Na Constituição Estadual, o artigo 217 prevê que "ao Estado cumpre assegurar o bem-estar social, garantindo o pleno acesso aos bens e serviços essenciais ao desenvolvimento individual e coletivo". Já o artigo 218 diz que "o Estado garantirá, em
seu território, o planejamento e desenvolvimento de ações que viabilizem, no âmbito de sua competência, os princípios de seguridade social previstos nos artigos 194 e 195 da Constituição Federal". A iniciativa popular pretende revisar estes itens, além de acrescentar o artigo 218 A. Desta forma, a lei deverá explicitar que o direito à vida precede o direito à saúde e que o Estado tem o dever de assegurar a inviolabilidade da vida humana.

A Comissão em Defesa da Vida, que deverá ser formada em Mogi, já tem um coordenador: o Padre Cláudio Delfino, da Paróquia Cristo Rei. Os demais membros serão médicos, psicólogos, advogados, entre outros, cujos nomes ainda não foram definidos. "Precisamos de pessoas que trabalhem com esta causa", explica o Bispo. Segundo ele, o grupo deverá fazer um trabalho amplo contra o aborto e a favor da vida, não se limitando à coleta de assinatura para a iniciativa popular. O religioso acredita que a Comissão já estará formada e terá feito uma primeira reunião até março, quando será realizado mais um Movimento em Defesa da Vida, na Praça da Sé.

O Bispo ressalta que, além de pedir a revisão da lei, é fundamental que a Igreja trabalhe no combate ao aborto, por meio da çonscientização das futuras mães e das famílias. "Esta conscientizaçào também está em jogo e já procuramos fazê-la. A Pastoral da Criança realiza um trabalho neste sentido, pois não atende apenas as crianças, mas sim toda a família. Também colaboram a Legião de Maria e os Vicentinos. Estes grupos trabalham muito, mas ainda temos muito mais a fazer", avalia.

Dom Airton lembra que as discussões contra o aborto e em defesa da vida cresceram por meio da Pastoral da Família, que se fortaleceu em 1997, com a visita do Papa João Paulo II ao Rio de Janeiro.

O Bispo avaliou também que foi legítima a discussão sobre o aborto durante a última campanha de sucessão à Presidência da República. "As vozes se levantaram. Alguns acreditavam que esta não era uma questão para se discutir num debate político, mas era a sociedade se manifestando. Pudemos retornar aos nossos princípios éticos e morais. Este é um tema que interfere na vida de toda a população", conclui.

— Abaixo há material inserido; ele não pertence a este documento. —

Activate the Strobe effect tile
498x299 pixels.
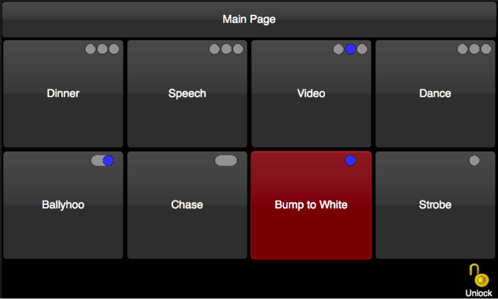click(x=435, y=205)
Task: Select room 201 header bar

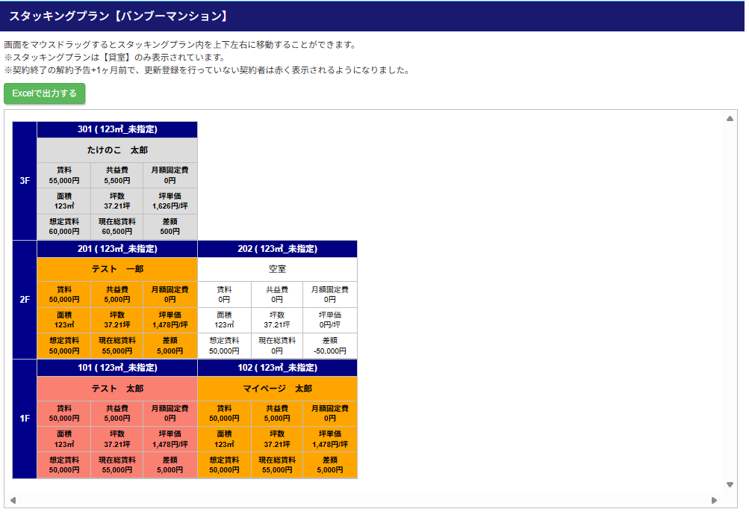Action: [x=117, y=249]
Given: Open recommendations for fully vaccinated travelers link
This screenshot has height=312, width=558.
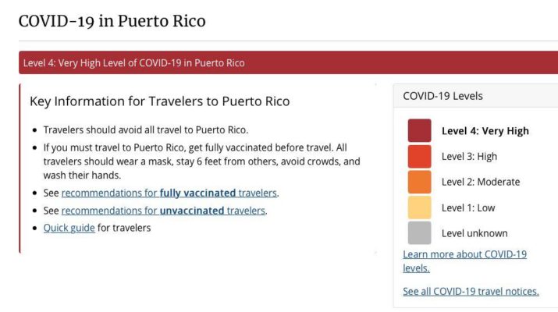Looking at the screenshot, I should (169, 193).
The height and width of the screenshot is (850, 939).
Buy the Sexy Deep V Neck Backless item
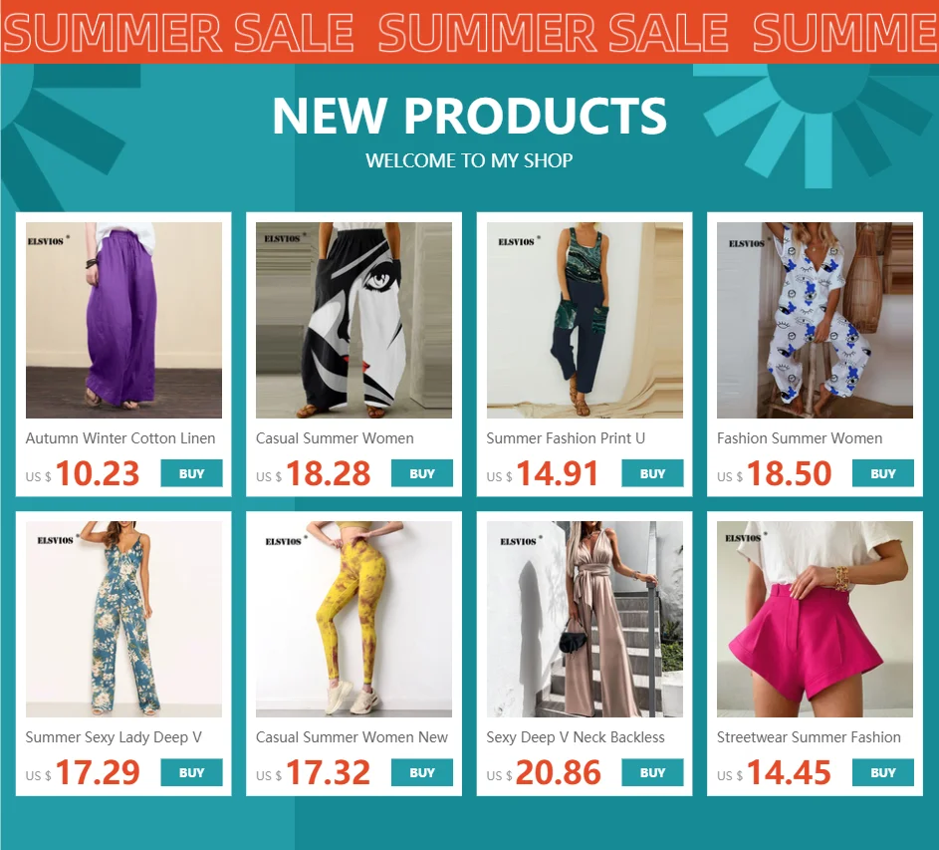coord(653,772)
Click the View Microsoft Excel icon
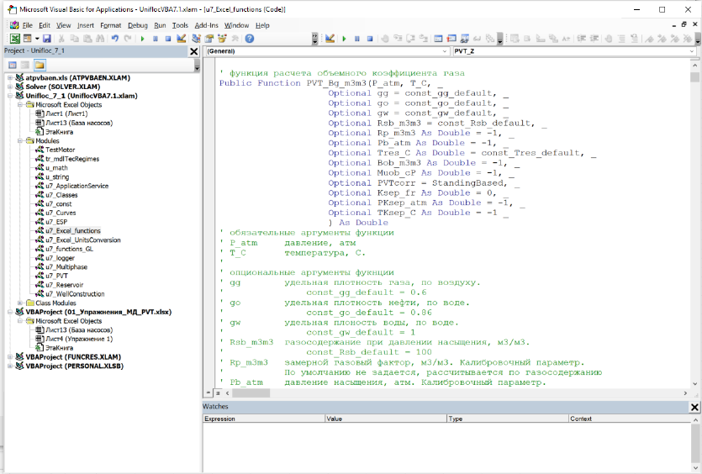The height and width of the screenshot is (474, 702). pos(14,39)
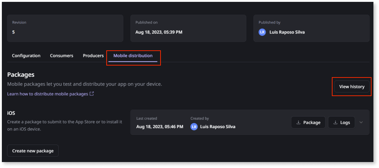Expand the iOS package details chevron

361,123
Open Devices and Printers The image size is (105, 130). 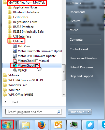click(83, 58)
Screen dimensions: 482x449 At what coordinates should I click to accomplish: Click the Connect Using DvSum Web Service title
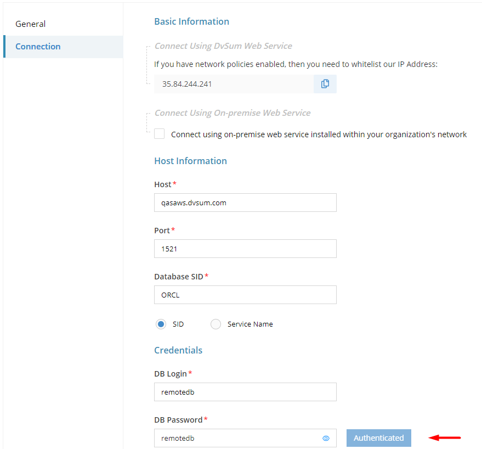tap(223, 46)
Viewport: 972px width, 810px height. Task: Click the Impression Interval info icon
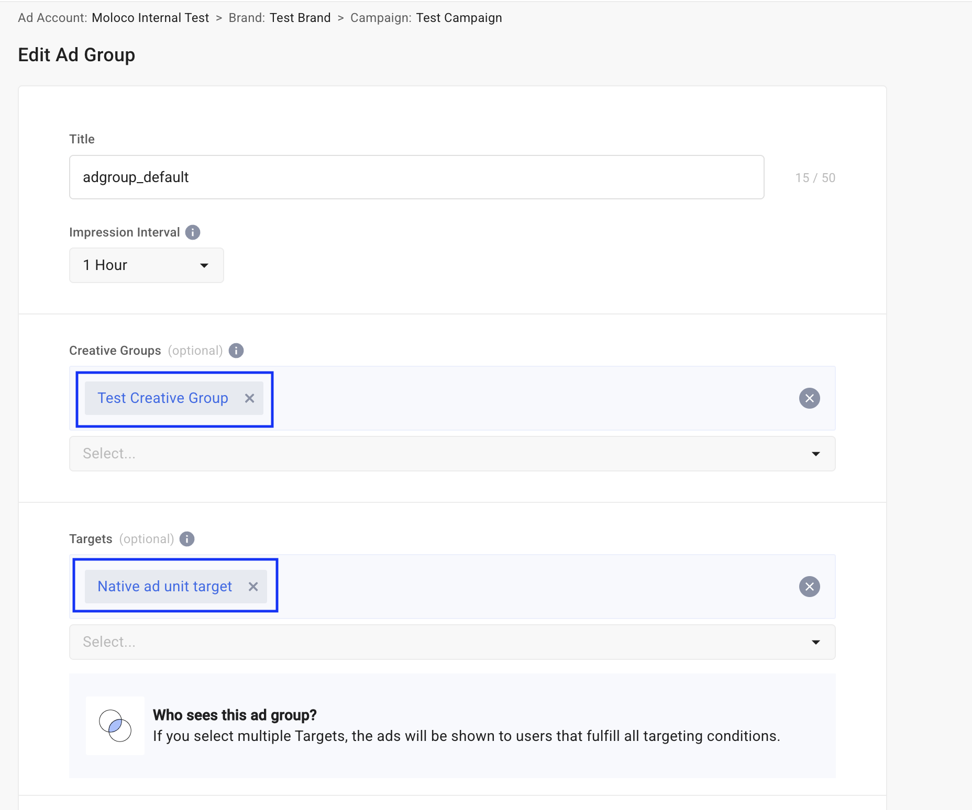[193, 232]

Dioceses váo buscar adesões ao movimento


A iniciativa popular para mu-danças na lei anti aborto na Constituição Estadual partiu da Diocese de Taubaté. O projeto foi lançado em 27 de novembro do ano passado. Além de Mogi das Cruzes, outras dioceses também aderiram ao movimento, como Caraguatatuba, Lorena e Guarulhos, na busca das 300 mil assinaturas necessárias.                    

O Bispo Diocesano de Mogi das Cruzes, Dom Airton José dos Santos, explica que Taubaté iniciou o projeto porque cada diocese tem sua autonomia. "Ela é a Igreja Católica em sua região. Entre todas as dioceses no Estado de São Paulo, não há relação de dependência nem supremacia, sendo que cada uma tem sua natureza própria", garante. Segundo o religioso, a Conferência Nacional dos Bispos do Brasil (CNBB) ainda não se manifestou sobre a iniciativa popular. "Mas se o bispo de Taubaté pedir para CNBB fazer um comunicado a todo o Estado, ele tem liberdade para isso", afirma dom Airton.

O líder diocesano de Mogi argumenta que, como Taubaté iniciou a mobilização, já possui um modelo de trabalho. Por este motivo, aqui na Cidade e na Região será seguido este modelo. "Existe um caminho iniciado e vamos apenas segui-lo. Conforme surgirem iniciativas mais esquematizadas, vamos acompanhando", diz.

A estratégia para esta mobilização contra o aborto ainda não foi formatada, mas o bispo adiantou que a coleta de assinaturas no Alto Tietê não se limitará às igrejas e demais espaços das paróquias. "Como este não é um assunto unicamente religioso, vamos levá-lo à praça pública", finaliza. (RA.)